Hoyle and Sen. John Kerr, D-Wayne, are the authors of a bill that would
replace the William S. Lee Act, the state's largest corporate tax-break
program, with another credit system.
The Lee Act has been in place since 1996, reducing tax liabilities for
companies that create jobs, install machinery and equipment and train
workers in North Carolina. But Commerce Department officials have used
cash incentives grants more in recent years.
The bill would divide all 100 counties into three tiers - instead of the
current five - to determine the size of the job or equipment credit. The
counties are assigned a tier based on how well the local economy is
performing.
The bill would provide per-job credits from $1,000 to $12,500 and
credits on business property investment from 4 percent to 7 percent of
the eligible investment. The property credit could reach 30 percent if
the company intends to create 200 jobs within two years and invests $10
million.
The measure also would extend the sunset on the popular Job Development
Investment Grant incentives program from Jan. 1, 2006 to 2008.
A bill filed by Sen. Dan Clodfelter, D-Mecklenburg, states that
documents, papers and recordings are not public records if they are in
"draft form" held solely by their author and hasn't been distributed to
anyone for the author's clerical assistants.
Clodfelter's bill also indicates that the volunteer records of a state
agency or local government are not public records and can't be examined
in most cases. The measure also clarifies that the attorney-client
privilege would bar the inspection of communications between lawyers and
clients who are local governments.
Among other measures filed Wednesday:
• Sens. Tony Rand, D-Cumberland, and Julia Boseman, D-New Hanover, filed
bills that would create a state-run lottery. Boseman's bill would use
profits to pay for local school construction and prescription drugs for
older adults.
• Clodfelter would expand the voluntary public financing for appellate
court judgeships to Council of State races, except for governor and
lieutenant governor. The judicial public financing provides taxpayer
money to candidates in exchange for fund-raising limits.

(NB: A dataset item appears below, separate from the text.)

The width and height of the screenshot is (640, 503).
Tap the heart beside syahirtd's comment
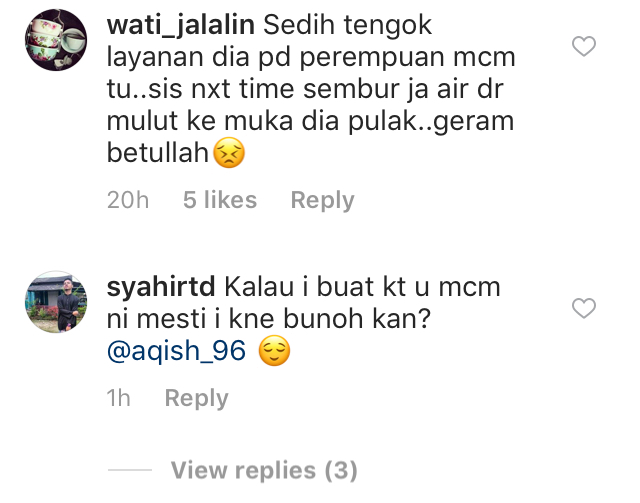click(584, 307)
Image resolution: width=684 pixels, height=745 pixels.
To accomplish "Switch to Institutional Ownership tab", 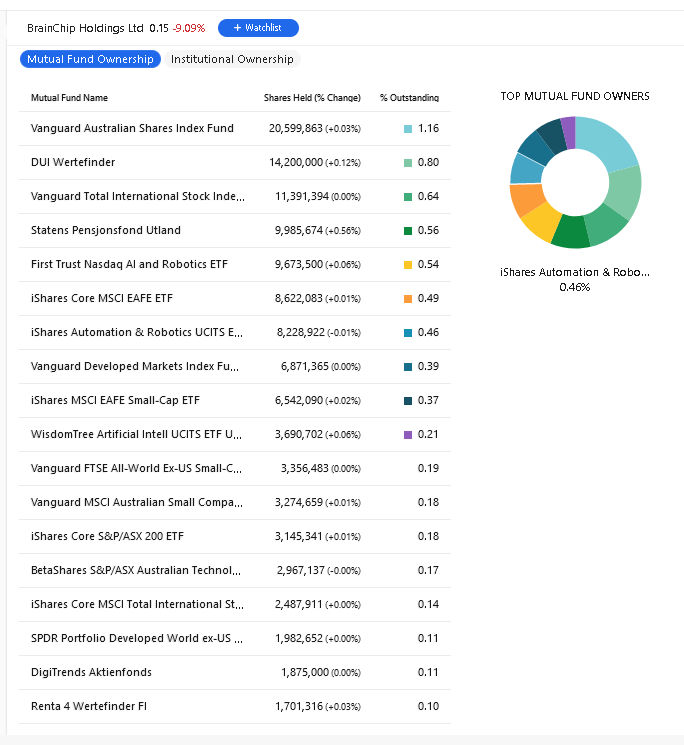I will tap(232, 59).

• The cigarette tax would increase from 5 cents a pack to 75 cents a
pack while the counties' share of Medicaid costs would be phased out by
July 2007 in a bill filed by Clodfelter.
• North Carolina residents would have to prove U.S. citizenship or legal
immigration status to receive public assistance programs in a bill filed
by Sen. Hugh Webster, R-Alamance.
• Someone who donates an organ or a part of an organ could receive a
$1,000 tax credit in a bill filed by Sen. Robert Pittenger,
R-Mecklenburg.
• The felony murder rule used by prosecutors in many capital murder
cases would be eliminated if a bill by Sen. Jeanne Lucas, D-Durham,
becomes law.
• North Carolina's official state cat would be the cougar, according to
legislation filed by Sen. Andrew Brock, R-Davie.
• Sen. Don East, R-Surry, wants to remove any limits on the number of
deer that hunters can kill during a hunting season.